The announcements came as parent company Walgreens Boots Alliance's earnings tumbled 55% in its fiscal fourth quarter on expenses tied to its current cost-cutting program. Walgreens raised its 2022 annual savings target to $1.8 billion, up from $1.5 billion. Adjusted earnings per share will be "roughly flat" in fiscal 2020, Walgreens said.

Walgreens runs more than 18,750 stores internationally, but has been trimming its total as part of a plan to cut costs. The chain had been challenged by reimbursement cuts and lower price increases for branded drugs, as well as competition from online services such as Amazon.com.

A total of 150 Walgreens-run clinics will close by the end of the year, but the company will keep open more than 200 that are run in partnership with health care providers.

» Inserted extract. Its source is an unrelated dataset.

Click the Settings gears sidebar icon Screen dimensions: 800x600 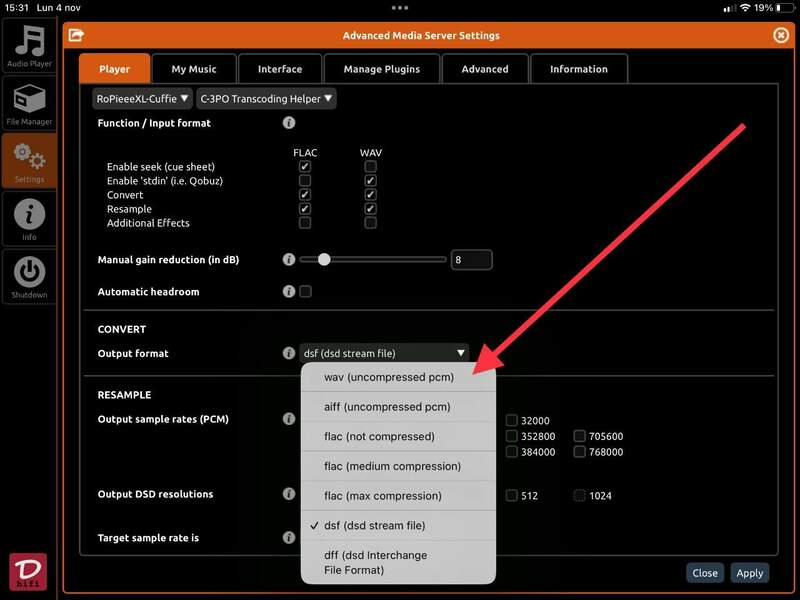coord(29,160)
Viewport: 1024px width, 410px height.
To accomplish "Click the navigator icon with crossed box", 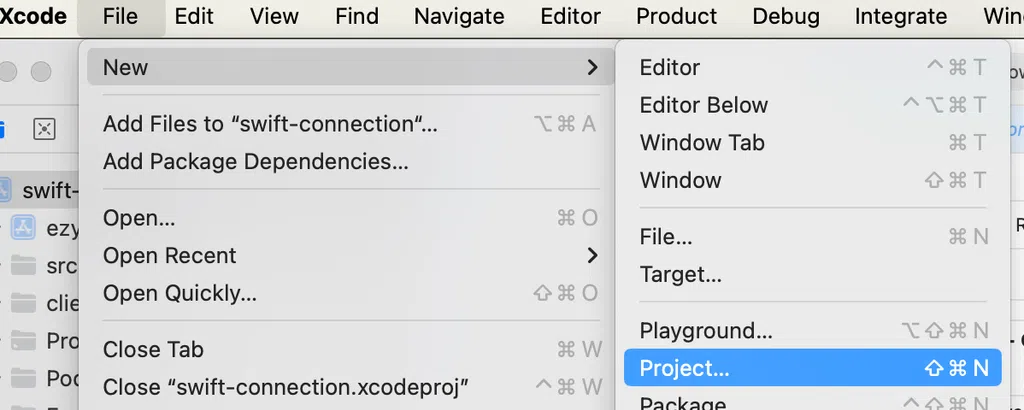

Drugstore chains have added small clinics that provide flu shots and minor health services, but analysts say the chains have struggled to make money off them as telemedicine services - that allow customers to receive care through their smartphones - have grown.

An unspecified number of staff positions will also be eliminated as the company modifies its "corporate support office structure to drive organizational efficiencies and reduce our cost base," a Walgreens spokesman said Monday. Employees will be eligible for severance and outplacement services. None of the job cuts will come from the store level, the spokesman added.

U.S. drugstore sales, the biggest part of Walgreens' business, were up 2.1% to $26 billion from a year prior. The gains were driven by more prescriptions being filled at back-of-the-store pharmacies, a trend across the industry that's helped offset front-of-the-store retail pain.

Non-pharmacy retail sales of items such as shampoo, makeup and cigarettes were hurt by a plan to stop selling tobacco to customers under age 21, implemented Sept. 1, and led to a 1.2% drop in same-store retail sales. Rival chain CVS Health Corp. stopped selling tobacco products entirely in 2014, saying at the time that offering a cancer-causing product didn't fit with its focus on health.

The company has repeatedly expanded the cost-cutting plan, which originally targeted at least $1 billion in annual savings by 2022 and was expanded this spring to more than $1.5 billion. Savings will come from streamlining operations and digitizing some functions.

In August, the company said it will close 200 U.S. locations on top of a previously announced cut of as many as 750 stores.

Walgreens also announced Monday it will open 100 locations for the weight-loss company Jenny Craig at stores nationwide, starting in January.

Associated Press and Bloomberg News contributed to this report.